Unfortunately the Spitfire’s complex geometry made it difficult to manufacture in quantity, so the RAF never really had as many as it would have liked.  The elliptical wing, whose shape did not really contribute much to the Spitfire’s performance but whose airfoil cross-section made it possible for the Spitfire to achieve its high maximum speeds, was especially hard to produce.  Production of the Spitfire also had to be dispersed around England during 1940, when Germany was fully aware that interrupting Spitfire production with its bombers could ultimately make the difference between winning air superiority over the British Isles or not.

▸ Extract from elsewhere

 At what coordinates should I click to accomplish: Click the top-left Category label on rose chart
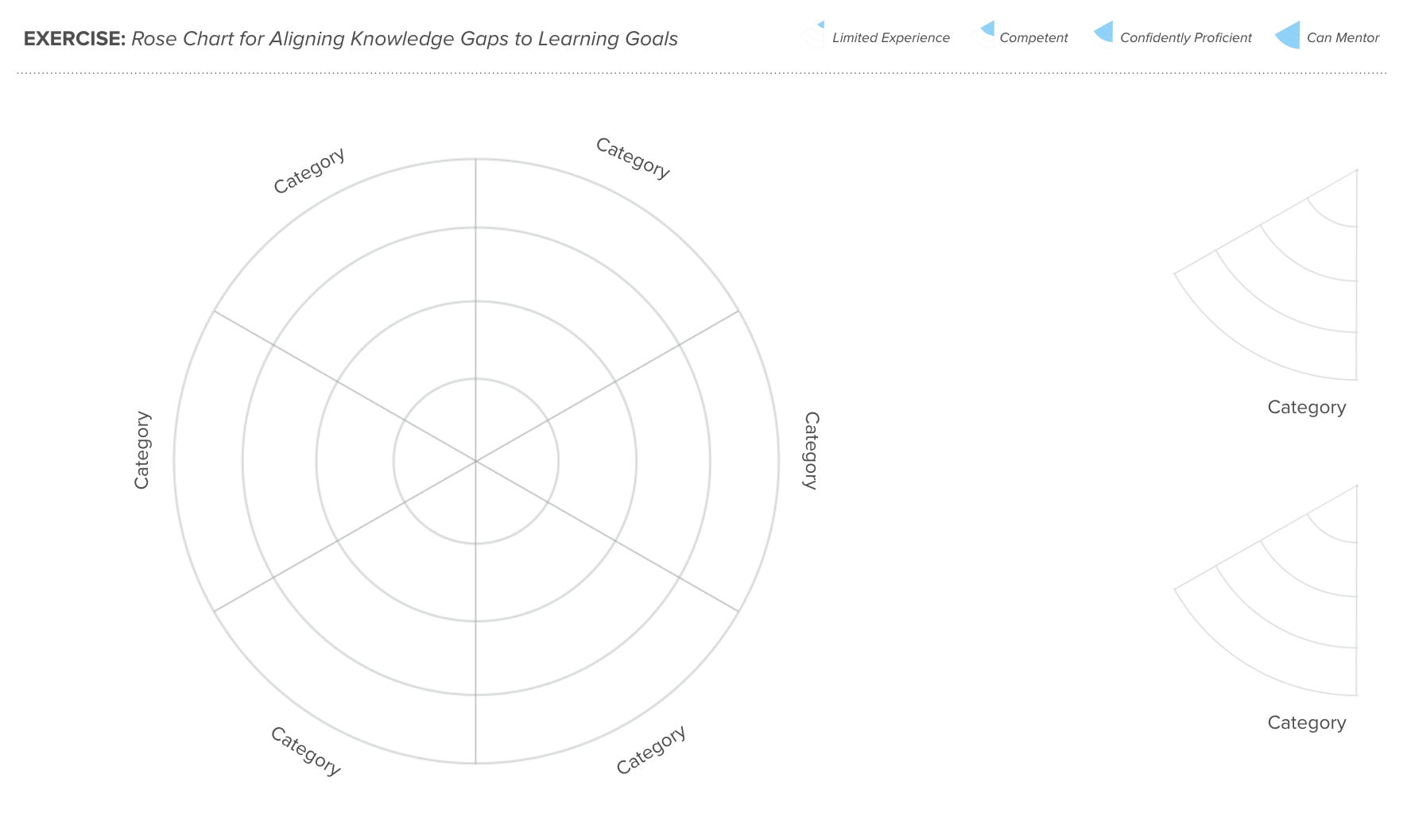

The Spitfire is known to every educated adult in Britain for its role in defeating Germany’s Luftwaffe during the Battle of Britain.  Spitfires flew operationally with the Royal Air Force until 1954.  Significant postwar users included Belgium, Czechoslovakia, India, Ireland, Israel, the Netherlands, Sweden,  Thailand and Turkey.  Most of these countries preserved at least one Spitfire for their national museums and some have been a source of restorable airframes in the warbird era.  To a great extent, however, preserved and restored Spitfires are airframes that managed to escape scrapping in Britain after the war.  Some were mounted as memorials or gate guards and later taken down for private sale and restoration.

Like the P-51 Mustang in the United States, they enjoyed popularity with civil owners even before there was a concept of flying restored military aircraft as “warbirds.”  About 25 airworthy Spitfires were assembled for the filming of the 1969 epic “Battle of Britain,” and these taught the public (and potential collectors) that Spitfires were still around and flying.  Others were obtained from the Royal Air Force, which kept many for memorial purposes, and from other countries that had retired them relatively recently.  Today, shops exist in Britain that can build a Spitfire virtually from new, and the most exciting restoration activity is centered around rare variants like the early Mk.Is of 1940, of which there were none flying at the dawn of the 21st century but as of 2014, at least four, with more on the way.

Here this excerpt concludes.